» **Исходные строки**:

■ ■ ■

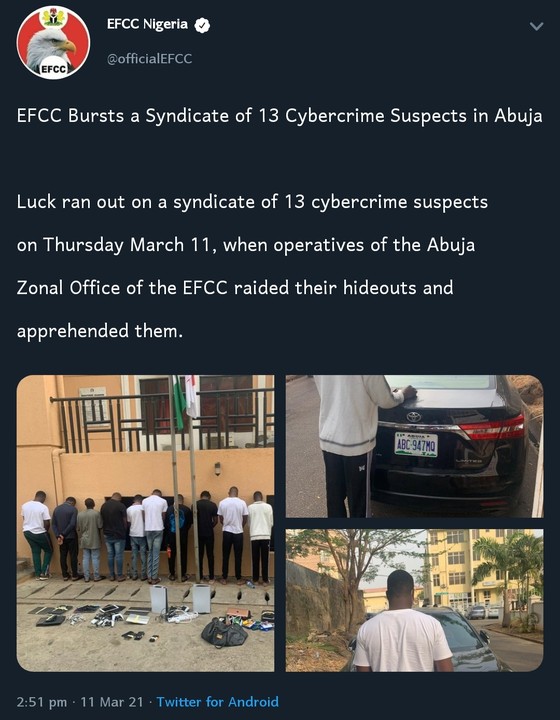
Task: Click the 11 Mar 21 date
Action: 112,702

■ ■ ■

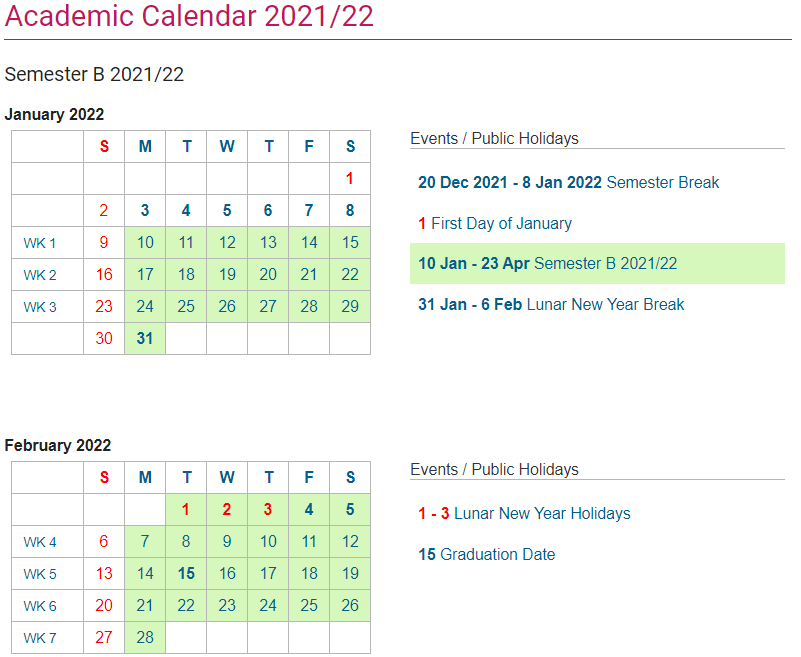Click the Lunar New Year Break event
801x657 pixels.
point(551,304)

■ ■ ■

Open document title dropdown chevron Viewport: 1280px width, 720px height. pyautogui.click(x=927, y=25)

■ ■ ■

» **Короткая задача**:
Перепишите фрагмент, который открывается строкой с "Click the Lunar New Year Break event" и закрывается строкой с "point(551,304)", заменив "event" на "meeting" и больше ничего не меняя. Картинки в ответ не включайте.

» **Ответ к заданию**:
Click the Lunar New Year Break meeting
801x657 pixels.
point(551,304)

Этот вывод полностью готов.